* _読解文_:
--
現在でこそ手話言語が音声言語と同等の言語機能を有することが理解されるようになったが、「聾者は言語を解せず、したがって知性もない」と信じられていた時代はそれほど昔の話ではない。たとえば、この本で掘り起こされるのは1600年代後半から 1900年代前半までの島の歴史だが、この期間、世界中のほとんどの国では聾者は迫害と貧困のうちに一生を終える他はなかった。しかし、一方でこの島の聾者は何のハンディキャップもなく社会生活を送っていたというのだから、驚く他はない。驚愕のエピソードにはこと欠かないこの本の中でも、特に感銘を受けたのは情報提供者へのインタビューの中で出てくる以下の会話だ。
「アイゼイアとデイヴィッドについて何か共通することを覚えていますか?」
「もちろん、覚えていますとも。二人とも腕っこきの漁師でした。本当に腕のいい漁師でした」
「ひょっとして、二人とも耳がきこえなかったのではありませんか?」
「そうそう、いわれてみればその通りでした。お二人とも耳が遠かったのです」
失なわれつつあったこの島の歴史をインタビューと(なんと電話の発明者として有名な)グラハム・ベルの文献で掘り起こした著者の執念もすごい。
--
* _データセット部分_:
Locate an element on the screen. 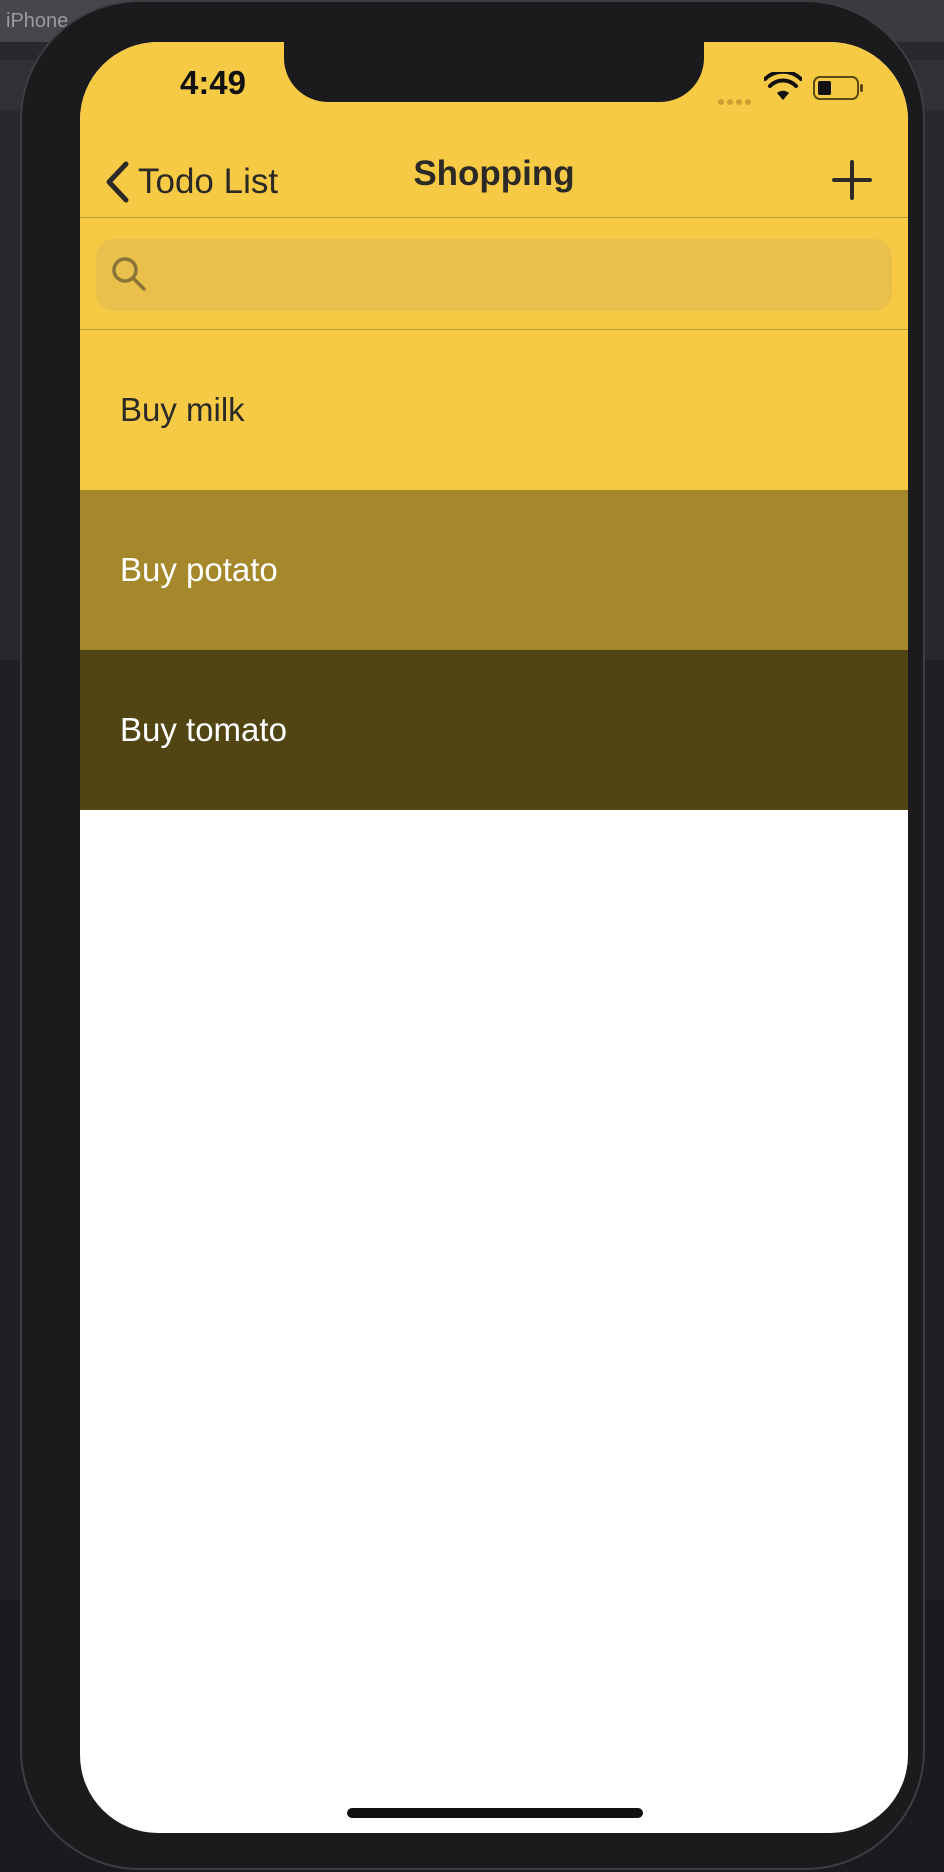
--
読解文の筆者が、この島の聾者について「驚く他はない」と述べているのはなぜですか。本文の説明にしたがって、一〜三文で答えてください。

1600年代後半から1900年代前半までの期間、世界中のほとんどの国では、聾者は迫害と貧困のうちに一生を終える他はなかったからです。ところがこの島の聾者は、何のハンディキャップもなく社会生活を送っていたとされているためです。